ENTRIES SHOWN:
....

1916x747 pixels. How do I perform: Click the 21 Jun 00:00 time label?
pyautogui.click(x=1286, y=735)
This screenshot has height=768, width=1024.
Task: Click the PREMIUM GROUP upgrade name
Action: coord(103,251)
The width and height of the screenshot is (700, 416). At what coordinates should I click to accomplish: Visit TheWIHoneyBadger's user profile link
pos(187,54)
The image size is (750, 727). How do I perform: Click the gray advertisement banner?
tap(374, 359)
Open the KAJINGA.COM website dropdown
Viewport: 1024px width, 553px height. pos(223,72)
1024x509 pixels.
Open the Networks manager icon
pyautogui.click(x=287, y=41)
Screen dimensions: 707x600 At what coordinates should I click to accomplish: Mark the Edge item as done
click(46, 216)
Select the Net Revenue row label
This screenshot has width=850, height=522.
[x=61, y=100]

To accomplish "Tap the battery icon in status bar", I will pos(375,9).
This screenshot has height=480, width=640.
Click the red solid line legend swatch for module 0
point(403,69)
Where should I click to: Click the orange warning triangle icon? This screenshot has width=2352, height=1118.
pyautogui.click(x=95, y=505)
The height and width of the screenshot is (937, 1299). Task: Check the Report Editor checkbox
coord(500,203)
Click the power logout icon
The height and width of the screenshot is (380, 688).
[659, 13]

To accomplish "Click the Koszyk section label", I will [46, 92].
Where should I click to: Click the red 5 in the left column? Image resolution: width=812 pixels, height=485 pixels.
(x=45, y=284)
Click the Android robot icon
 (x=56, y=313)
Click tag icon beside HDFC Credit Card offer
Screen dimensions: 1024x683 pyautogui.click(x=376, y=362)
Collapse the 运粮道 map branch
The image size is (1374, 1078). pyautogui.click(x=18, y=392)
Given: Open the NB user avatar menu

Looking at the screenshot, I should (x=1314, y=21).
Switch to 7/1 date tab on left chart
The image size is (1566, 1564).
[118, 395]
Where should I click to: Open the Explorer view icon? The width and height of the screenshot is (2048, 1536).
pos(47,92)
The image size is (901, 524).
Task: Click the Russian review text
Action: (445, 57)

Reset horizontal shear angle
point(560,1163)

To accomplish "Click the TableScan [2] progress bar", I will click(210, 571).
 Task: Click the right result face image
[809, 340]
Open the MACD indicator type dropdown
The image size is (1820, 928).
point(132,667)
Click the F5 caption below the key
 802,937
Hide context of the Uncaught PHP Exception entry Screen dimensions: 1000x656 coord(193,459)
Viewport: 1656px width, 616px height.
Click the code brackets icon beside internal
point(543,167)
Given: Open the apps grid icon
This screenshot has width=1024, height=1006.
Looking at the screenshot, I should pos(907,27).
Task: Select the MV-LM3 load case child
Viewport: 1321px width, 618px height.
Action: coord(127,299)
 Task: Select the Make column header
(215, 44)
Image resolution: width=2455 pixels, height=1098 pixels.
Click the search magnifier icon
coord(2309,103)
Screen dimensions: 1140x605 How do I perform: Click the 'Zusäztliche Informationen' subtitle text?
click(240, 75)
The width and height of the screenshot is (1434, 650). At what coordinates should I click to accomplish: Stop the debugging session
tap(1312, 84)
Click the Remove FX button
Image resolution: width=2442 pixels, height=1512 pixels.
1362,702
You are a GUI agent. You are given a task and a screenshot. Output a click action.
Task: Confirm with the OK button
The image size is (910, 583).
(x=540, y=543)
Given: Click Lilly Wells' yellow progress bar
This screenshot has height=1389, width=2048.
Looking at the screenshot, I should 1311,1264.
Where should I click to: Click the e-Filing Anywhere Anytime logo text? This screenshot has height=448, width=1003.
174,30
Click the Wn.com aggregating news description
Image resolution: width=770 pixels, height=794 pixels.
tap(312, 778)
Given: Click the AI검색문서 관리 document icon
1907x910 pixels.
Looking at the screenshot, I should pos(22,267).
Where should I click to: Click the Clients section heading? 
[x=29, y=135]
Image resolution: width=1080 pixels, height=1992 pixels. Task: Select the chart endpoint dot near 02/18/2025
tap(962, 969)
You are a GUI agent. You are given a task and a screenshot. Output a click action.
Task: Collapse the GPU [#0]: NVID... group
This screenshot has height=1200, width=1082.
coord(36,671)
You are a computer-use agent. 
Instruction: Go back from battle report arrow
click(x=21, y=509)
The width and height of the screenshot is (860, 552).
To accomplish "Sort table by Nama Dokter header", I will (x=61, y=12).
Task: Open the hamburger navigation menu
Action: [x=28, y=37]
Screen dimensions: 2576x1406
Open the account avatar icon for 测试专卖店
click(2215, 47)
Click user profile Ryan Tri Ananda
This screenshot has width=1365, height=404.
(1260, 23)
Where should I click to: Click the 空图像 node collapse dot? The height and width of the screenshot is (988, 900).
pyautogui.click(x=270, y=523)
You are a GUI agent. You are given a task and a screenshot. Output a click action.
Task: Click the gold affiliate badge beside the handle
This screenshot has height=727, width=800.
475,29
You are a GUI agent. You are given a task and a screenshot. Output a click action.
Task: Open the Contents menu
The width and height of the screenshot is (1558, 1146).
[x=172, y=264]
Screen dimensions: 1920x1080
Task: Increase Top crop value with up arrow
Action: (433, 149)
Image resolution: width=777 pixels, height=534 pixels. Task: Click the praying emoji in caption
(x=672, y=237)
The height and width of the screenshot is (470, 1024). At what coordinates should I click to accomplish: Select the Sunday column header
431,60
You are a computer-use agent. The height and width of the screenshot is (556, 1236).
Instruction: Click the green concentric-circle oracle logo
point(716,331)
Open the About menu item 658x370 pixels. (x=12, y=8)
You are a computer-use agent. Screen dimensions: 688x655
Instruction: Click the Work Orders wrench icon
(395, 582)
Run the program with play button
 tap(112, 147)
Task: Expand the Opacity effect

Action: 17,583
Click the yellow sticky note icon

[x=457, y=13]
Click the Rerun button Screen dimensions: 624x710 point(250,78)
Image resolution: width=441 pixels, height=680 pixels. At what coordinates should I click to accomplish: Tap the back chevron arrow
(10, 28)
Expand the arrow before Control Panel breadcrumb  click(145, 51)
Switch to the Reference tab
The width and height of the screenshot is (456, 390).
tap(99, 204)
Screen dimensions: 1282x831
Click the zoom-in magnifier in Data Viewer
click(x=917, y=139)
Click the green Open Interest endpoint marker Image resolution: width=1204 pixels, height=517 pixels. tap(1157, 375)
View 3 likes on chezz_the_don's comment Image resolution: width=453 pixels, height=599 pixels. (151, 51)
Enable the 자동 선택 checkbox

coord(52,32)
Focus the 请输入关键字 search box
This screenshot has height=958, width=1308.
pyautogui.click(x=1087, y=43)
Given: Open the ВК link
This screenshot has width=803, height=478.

....

WRITTEN EXERCISE:
Rewrite the data above as a numbered list with no blank lines.

ANSWER FOR THE TASK:
1. 1916x747 pixels. How do I perform: Click the 21 Jun 00:00 time label?
2. pyautogui.click(x=1286, y=735)
3. This screenshot has height=768, width=1024.
4. Task: Click the PREMIUM GROUP upgrade name
5. Action: coord(103,251)
6. The width and height of the screenshot is (700, 416). At what coordinates should I click to accomplish: Visit TheWIHoneyBadger's user profile link
7. pos(187,54)
8. The image size is (750, 727). How do I perform: Click the gray advertisement banner?
9. tap(374, 359)
10. Open the KAJINGA.COM website dropdown
11. Viewport: 1024px width, 553px height. pos(223,72)
12. 1024x509 pixels.
13. Open the Networks manager icon
14. pyautogui.click(x=287, y=41)
15. Screen dimensions: 707x600 At what coordinates should I click to accomplish: Mark the Edge item as done
16. click(46, 216)
17. Select the Net Revenue row label
18. This screenshot has width=850, height=522.
19. [x=61, y=100]
20. To accomplish "Tap the battery icon in status bar", I will pos(375,9).
21. This screenshot has height=480, width=640.
22. Click the red solid line legend swatch for module 0
23. point(403,69)
24. Where should I click to: Click the orange warning triangle icon? This screenshot has width=2352, height=1118.
25. pyautogui.click(x=95, y=505)
26. The height and width of the screenshot is (937, 1299). Task: Check the Report Editor checkbox
27. coord(500,203)
28. Click the power logout icon
29. The height and width of the screenshot is (380, 688).
30. [659, 13]
31. To accomplish "Click the Koszyk section label", I will [46, 92].
32. Where should I click to: Click the red 5 in the left column? Image resolution: width=812 pixels, height=485 pixels.
33. (x=45, y=284)
34. Click the Android robot icon
35.  (x=56, y=313)
36. Click tag icon beside HDFC Credit Card offer
37. Screen dimensions: 1024x683 pyautogui.click(x=376, y=362)
38. Collapse the 运粮道 map branch
39. The image size is (1374, 1078). pyautogui.click(x=18, y=392)
40. Given: Open the NB user avatar menu
41. Looking at the screenshot, I should (x=1314, y=21).
42. Switch to 7/1 date tab on left chart
43. The image size is (1566, 1564).
44. [118, 395]
45. Where should I click to: Open the Explorer view icon? The width and height of the screenshot is (2048, 1536).
46. pos(47,92)
47. The image size is (901, 524).
48. Task: Click the Russian review text
49. Action: (445, 57)
50. Reset horizontal shear angle
51. point(560,1163)
52. To accomplish "Click the TableScan [2] progress bar", I will click(210, 571).
53.  Task: Click the right result face image
54. [809, 340]
55. Open the MACD indicator type dropdown
56. The image size is (1820, 928).
57. point(132,667)
58. Click the F5 caption below the key
59.  802,937
60. Hide context of the Uncaught PHP Exception entry Screen dimensions: 1000x656 coord(193,459)
61. Viewport: 1656px width, 616px height.
62. Click the code brackets icon beside internal
63. point(543,167)
64. Given: Open the apps grid icon
65. This screenshot has width=1024, height=1006.
66. Looking at the screenshot, I should pos(907,27).
67. Task: Select the MV-LM3 load case child
68. Viewport: 1321px width, 618px height.
69. Action: coord(127,299)
70.  Task: Select the Make column header
71. (215, 44)
72. Image resolution: width=2455 pixels, height=1098 pixels.
73. Click the search magnifier icon
74. coord(2309,103)
75. Screen dimensions: 1140x605 How do I perform: Click the 'Zusäztliche Informationen' subtitle text?
76. click(240, 75)
77. The width and height of the screenshot is (1434, 650). At what coordinates should I click to accomplish: Stop the debugging session
78. tap(1312, 84)
79. Click the Remove FX button
80. Image resolution: width=2442 pixels, height=1512 pixels.
81. 1362,702
82. You are a GUI agent. You are given a task and a screenshot. Output a click action.
83. Task: Confirm with the OK button
84. The image size is (910, 583).
85. (x=540, y=543)
86. Given: Click Lilly Wells' yellow progress bar
87. This screenshot has height=1389, width=2048.
88. Looking at the screenshot, I should 1311,1264.
89. Where should I click to: Click the e-Filing Anywhere Anytime logo text? This screenshot has height=448, width=1003.
90. 174,30
91. Click the Wn.com aggregating news description
92. Image resolution: width=770 pixels, height=794 pixels.
93. tap(312, 778)
94. Given: Click the AI검색문서 관리 document icon
95. 1907x910 pixels.
96. Looking at the screenshot, I should pos(22,267).
97. Where should I click to: Click the Clients section heading? 
98. [x=29, y=135]
99. Image resolution: width=1080 pixels, height=1992 pixels. Task: Select the chart endpoint dot near 02/18/2025
100. tap(962, 969)
101. You are a GUI agent. You are given a task and a screenshot. Output a click action.
102. Task: Collapse the GPU [#0]: NVID... group
103. This screenshot has height=1200, width=1082.
104. coord(36,671)
105. You are a computer-use agent. 
106. Instruction: Go back from battle report arrow
107. click(x=21, y=509)
108. The width and height of the screenshot is (860, 552).
109. To accomplish "Sort table by Nama Dokter header", I will (x=61, y=12).
110. Task: Open the hamburger navigation menu
111. Action: [x=28, y=37]
112. Screen dimensions: 2576x1406
113. Open the account avatar icon for 测试专卖店
114. click(2215, 47)
115. Click user profile Ryan Tri Ananda
116. This screenshot has width=1365, height=404.
117. (1260, 23)
118. Where should I click to: Click the 空图像 node collapse dot? The height and width of the screenshot is (988, 900).
119. pyautogui.click(x=270, y=523)
120. You are a GUI agent. You are given a task and a screenshot. Output a click action.
121. Task: Click the gold affiliate badge beside the handle
122. This screenshot has height=727, width=800.
123. 475,29
124. You are a GUI agent. You are given a task and a screenshot. Output a click action.
125. Task: Open the Contents menu
126. The width and height of the screenshot is (1558, 1146).
127. [x=172, y=264]
128. Screen dimensions: 1920x1080
129. Task: Increase Top crop value with up arrow
130. Action: (433, 149)
131. Image resolution: width=777 pixels, height=534 pixels. Task: Click the praying emoji in caption
132. (x=672, y=237)
133. The height and width of the screenshot is (470, 1024). At what coordinates should I click to accomplish: Select the Sunday column header
134. 431,60
135. You are a computer-use agent. The height and width of the screenshot is (556, 1236).
136. Instruction: Click the green concentric-circle oracle logo
137. point(716,331)
138. Open the About menu item 658x370 pixels. (x=12, y=8)
139. You are a computer-use agent. Screen dimensions: 688x655
140. Instruction: Click the Work Orders wrench icon
141. (395, 582)
142. Run the program with play button
143.  tap(112, 147)
144. Task: Expand the Opacity effect
145. Action: 17,583
146. Click the yellow sticky note icon
147. [x=457, y=13]
148. Click the Rerun button Screen dimensions: 624x710 point(250,78)
149. Image resolution: width=441 pixels, height=680 pixels. At what coordinates should I click to accomplish: Tap the back chevron arrow
150. (10, 28)
151. Expand the arrow before Control Panel breadcrumb  click(145, 51)
152. Switch to the Reference tab
153. The width and height of the screenshot is (456, 390).
154. tap(99, 204)
155. Screen dimensions: 1282x831
156. Click the zoom-in magnifier in Data Viewer
157. click(x=917, y=139)
158. Click the green Open Interest endpoint marker Image resolution: width=1204 pixels, height=517 pixels. tap(1157, 375)
159. View 3 likes on chezz_the_don's comment Image resolution: width=453 pixels, height=599 pixels. (151, 51)
160. Enable the 자동 선택 checkbox
161. coord(52,32)
162. Focus the 请输入关键字 search box
163. This screenshot has height=958, width=1308.
164. pyautogui.click(x=1087, y=43)
165. Given: Open the ВК link
166. This screenshot has width=803, height=478.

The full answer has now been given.